Pope Francis could visit Goa for the 2014 exposition of pioneering
Jesuit St. Francis Xavier, said a priest of the church where the mortal
remains of one of the first Christian missionaries to India are kept.
The chances of the first Jesuit pontiff arriving in the beach tourism
oriented state are "healthy", according to Fr. Savio Barretto, rector
of the Basilica of Bom Jesus, one of the oldest churches of Goa, where
are kept the remains of the Spanish saint who evangelised people in
parts of India and Asia.
"We have received many enquiries to call His Holiness. We will be
calling him too and request the central government to formally make a
request to Vatican city also," Barretto told IANS Tuesday.
St. Francis Xavier, a Jesuit priest who hailed from Navarra in the
Basque region of Spain, heralded Christianity in Goa in the early 1500s
and was incidentally also responsible for initiating the process of the
brutal inquisition in Goa, which saw tenets of the Christian religion
imposed by force and violence on Goan subjects.

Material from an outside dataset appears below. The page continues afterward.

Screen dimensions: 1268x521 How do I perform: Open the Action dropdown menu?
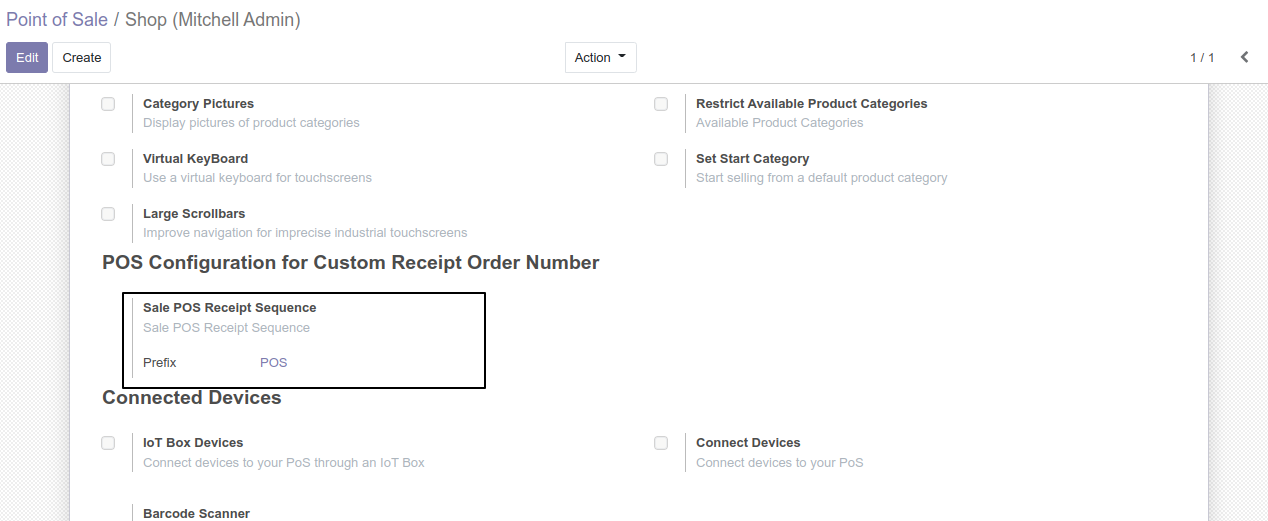(600, 57)
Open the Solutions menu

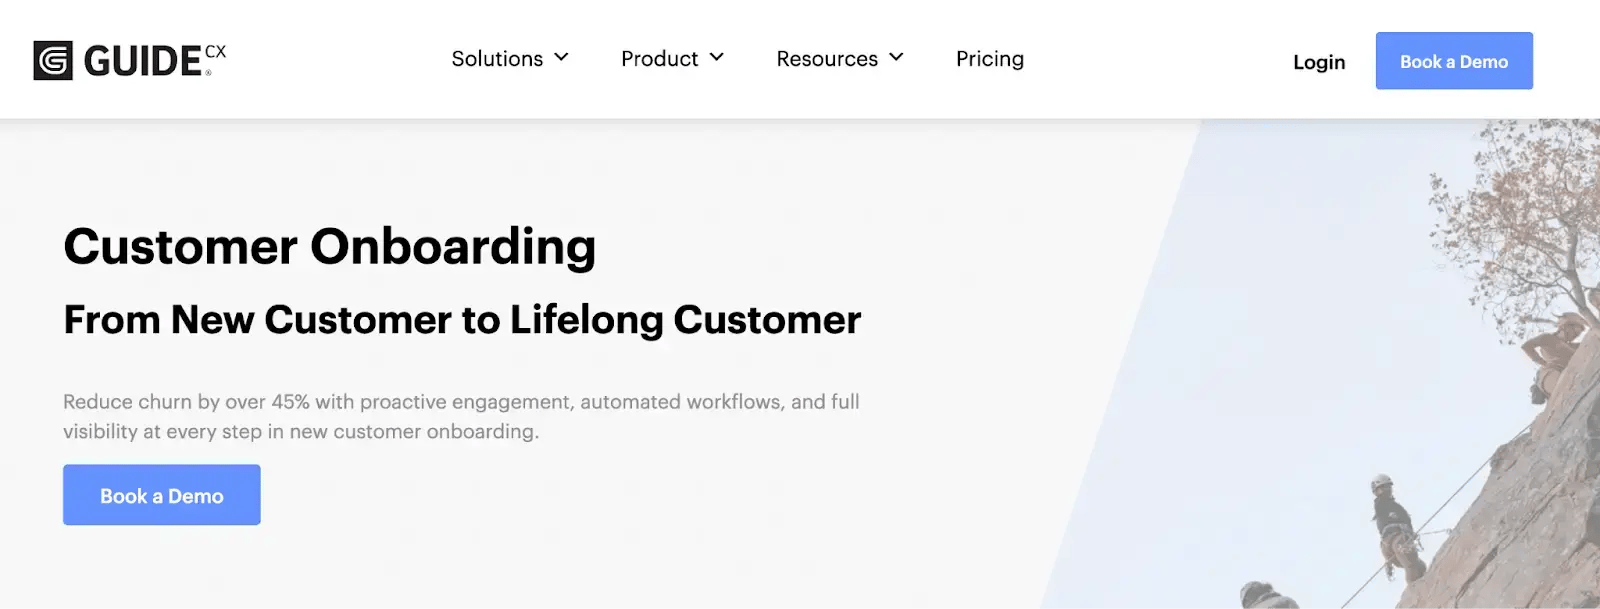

After his death in 1552 in Shangchuan, China, his body was first
ferried to Malacca, which is a city now in Malaysia, and later stored in
1553 in the grand Basilica of Bom Jesus.
Believers regard it as a miracle that the body has survived for
nearly 500 years, while sceptics have historically argued that the
mortal remains of the saint have been embalmed to ensure its survival.
Every year, more than a million believers throng the Church complex in Old Goa, located a short distance from here.
Once in a decade, the Church arranges for the devotees to see the
saint's remains in a glass-topped silver casket.
The event, which is
known as the exposition, is due in November 2014.
"The chances of Pope Francis coming for the exposition look good
because he may not even need an invitation to visit the resting place of
his fellow Jesuit brother," Barretto said.
Catholics account for nearly 25 percent of the state's population of 1.4 million.